> Instructions to follow
Please return all of the records verbatim, with the pictures omitted.

> Source material

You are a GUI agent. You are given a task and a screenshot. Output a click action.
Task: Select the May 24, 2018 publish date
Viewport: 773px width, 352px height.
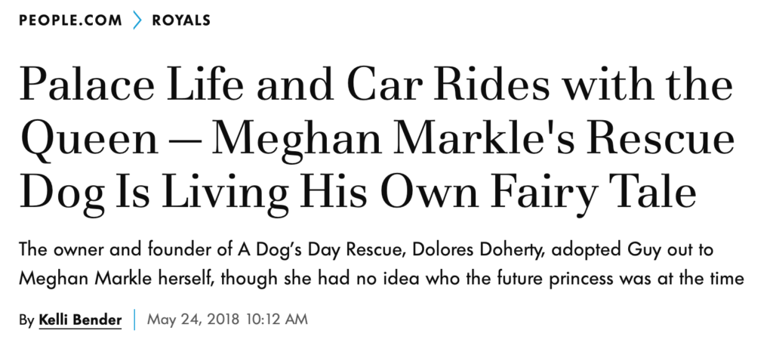coord(193,320)
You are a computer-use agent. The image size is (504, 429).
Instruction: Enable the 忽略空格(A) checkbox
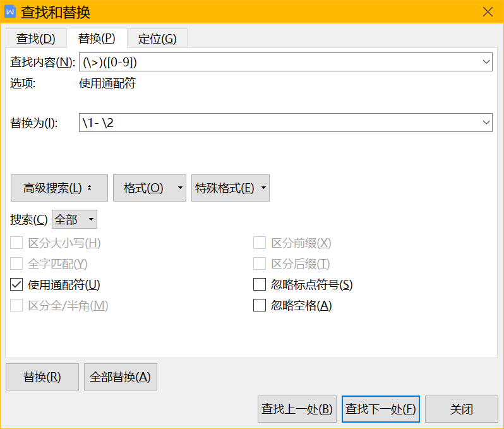[260, 306]
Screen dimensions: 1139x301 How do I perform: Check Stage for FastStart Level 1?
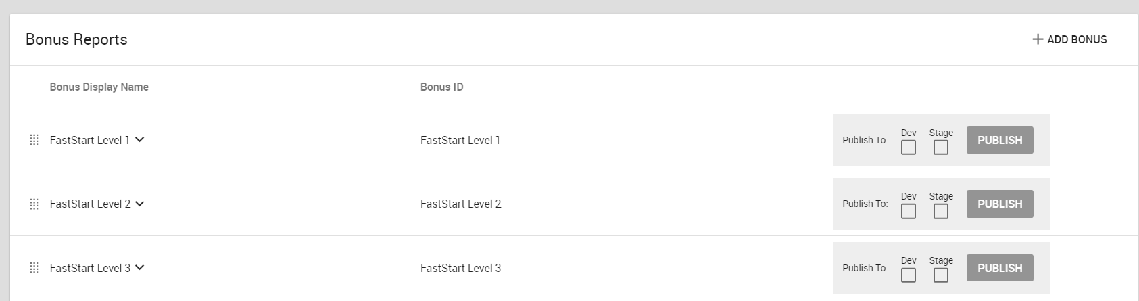(x=941, y=147)
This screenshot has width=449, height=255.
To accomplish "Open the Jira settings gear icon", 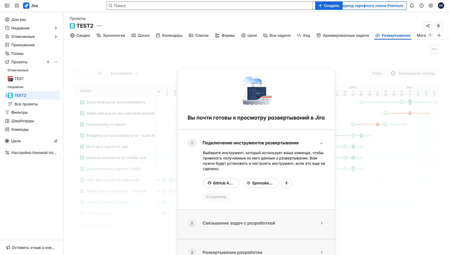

> Task result
You are a GUI agent. You are given a task and a screenshot. Output a click action.
Task: Select the May 24, 2018 publish date
Viewport: 773px width, 352px height.
coord(193,320)
You are a computer-use agent. The image size is (504, 429).
Instruction: Enable the 忽略空格(A) checkbox
[260, 306]
Screen dimensions: 1139x301 How do I perform: Check Stage for FastStart Level 1?
(x=941, y=147)
This screenshot has width=449, height=255.
To accomplish "Open the Jira settings gear icon", 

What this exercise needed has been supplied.